# Vehicle Detection Project
### Abstract
The goal of the project was to develop a pipeline to reliably detect cars given a video from a roof-mounted camera: in this readme the reader will find a short summary of how I tackled the problem.
**Long story short**:
- (baseline) HOG features + linear SVM to detect cars, temporal smoothing to discard false positive
- (submission) [SSD deep network](https://arxiv.org/pdf/1512.02325.pdf) for detection, thresholds on detection confidence and label to discard false positive
*That said, let's go into details!*
### Good old CV: Histogram of Oriented Gradients (HOG)
#### 1. Feature Extraction.
In the field of computer vision, a *features* is a compact representation that encodes information that is relevant for a given task. In our case, features must be informative enough to distinguish between *car* and *non-car* image patches as accurately as possible.
Here is an example of how the `vehicle` and `non-vehicle` classes look like in this dataset:
The most of the code that relates to feature extraction is contained in [`functions_feat_extraction.py`](functions_feat_extraction.py). Nonetheless, all parameters used in the phase of feature extraction are stored as dictionary in [`config.py`](config.py), in order to be able to access them from anywhere in the project.
Actual feature extraction is performed by the function `image_to_features`, which takes as input an image and the dictionary of parameters, and returns the features computed for that image. In order to perform batch feature extraction on the whole dataset (for training), `extract_features_from_file_list` takes as input a list of images and return a list of feature vectors, one for each input image.
For the task of car detection I used *color histograms* and *spatial features* to encode the object visual appearence and HOG features to encode the object's *shape*. While color the first two features are easy to understand and implement, HOG features can be a little bit trickier to master.

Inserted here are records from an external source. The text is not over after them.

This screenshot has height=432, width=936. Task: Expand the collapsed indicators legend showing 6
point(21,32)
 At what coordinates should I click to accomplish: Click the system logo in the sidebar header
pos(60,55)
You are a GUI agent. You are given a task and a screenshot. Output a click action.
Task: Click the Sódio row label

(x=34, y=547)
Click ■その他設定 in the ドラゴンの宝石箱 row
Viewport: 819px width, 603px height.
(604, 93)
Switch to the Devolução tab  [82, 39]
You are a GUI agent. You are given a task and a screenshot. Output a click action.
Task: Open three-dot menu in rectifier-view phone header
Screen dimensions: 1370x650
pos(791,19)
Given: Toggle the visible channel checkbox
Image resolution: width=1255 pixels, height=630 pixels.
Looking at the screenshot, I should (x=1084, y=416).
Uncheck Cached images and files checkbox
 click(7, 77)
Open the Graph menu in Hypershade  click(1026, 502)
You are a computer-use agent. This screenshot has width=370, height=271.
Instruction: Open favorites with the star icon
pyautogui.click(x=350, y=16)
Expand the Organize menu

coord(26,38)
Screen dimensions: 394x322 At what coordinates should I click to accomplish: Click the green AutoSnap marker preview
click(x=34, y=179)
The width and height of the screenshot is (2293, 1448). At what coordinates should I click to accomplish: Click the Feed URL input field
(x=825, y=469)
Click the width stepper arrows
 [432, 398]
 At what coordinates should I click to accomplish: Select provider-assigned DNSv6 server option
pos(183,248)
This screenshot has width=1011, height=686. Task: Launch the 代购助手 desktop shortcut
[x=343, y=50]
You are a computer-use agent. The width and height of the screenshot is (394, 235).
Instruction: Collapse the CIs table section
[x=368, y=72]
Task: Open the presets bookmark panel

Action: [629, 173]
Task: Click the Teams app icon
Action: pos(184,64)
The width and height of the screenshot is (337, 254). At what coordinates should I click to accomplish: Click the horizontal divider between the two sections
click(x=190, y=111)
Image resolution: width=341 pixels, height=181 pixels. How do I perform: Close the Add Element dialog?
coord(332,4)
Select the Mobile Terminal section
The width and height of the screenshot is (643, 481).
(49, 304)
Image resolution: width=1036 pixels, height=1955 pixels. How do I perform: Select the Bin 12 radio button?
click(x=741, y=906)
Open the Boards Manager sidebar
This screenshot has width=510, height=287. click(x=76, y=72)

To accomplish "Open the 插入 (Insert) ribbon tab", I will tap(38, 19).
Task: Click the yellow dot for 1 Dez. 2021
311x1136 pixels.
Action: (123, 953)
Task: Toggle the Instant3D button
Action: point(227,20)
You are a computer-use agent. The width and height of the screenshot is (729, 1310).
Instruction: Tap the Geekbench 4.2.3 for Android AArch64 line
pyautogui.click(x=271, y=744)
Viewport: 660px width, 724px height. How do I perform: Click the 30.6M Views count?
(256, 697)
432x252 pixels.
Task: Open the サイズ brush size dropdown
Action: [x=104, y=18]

#### 2. Choosing HOG parameters.
HOG stands for *Histogram of Oriented Gradients* and refer to a powerful descriptor that has met with a wide success in the computer vision community, since its [introduction](http://vc.cs.nthu.edu.tw/home/paper/codfiles/hkchiu/201205170946/Histograms%20of%20Oriented%20Gradients%20for%20Human%20Detection.pdf) in 2005 with the main purpose of people detection.
The bad news is, HOG come along with a *lot* of parameters to tune in order to work properly. The main parameters are the size of the cell in which the gradients are accumulated, as well as the number of orientations used to discretize the histogram of gradients. Furthermore, one must specify the number of cells that compose a block, on which later a feature normalization will be performed. Finally, being the HOG computed on a single-channel image, arises the need of deciding which channel to use, eventually computing the feature on all channels then concatenating the result.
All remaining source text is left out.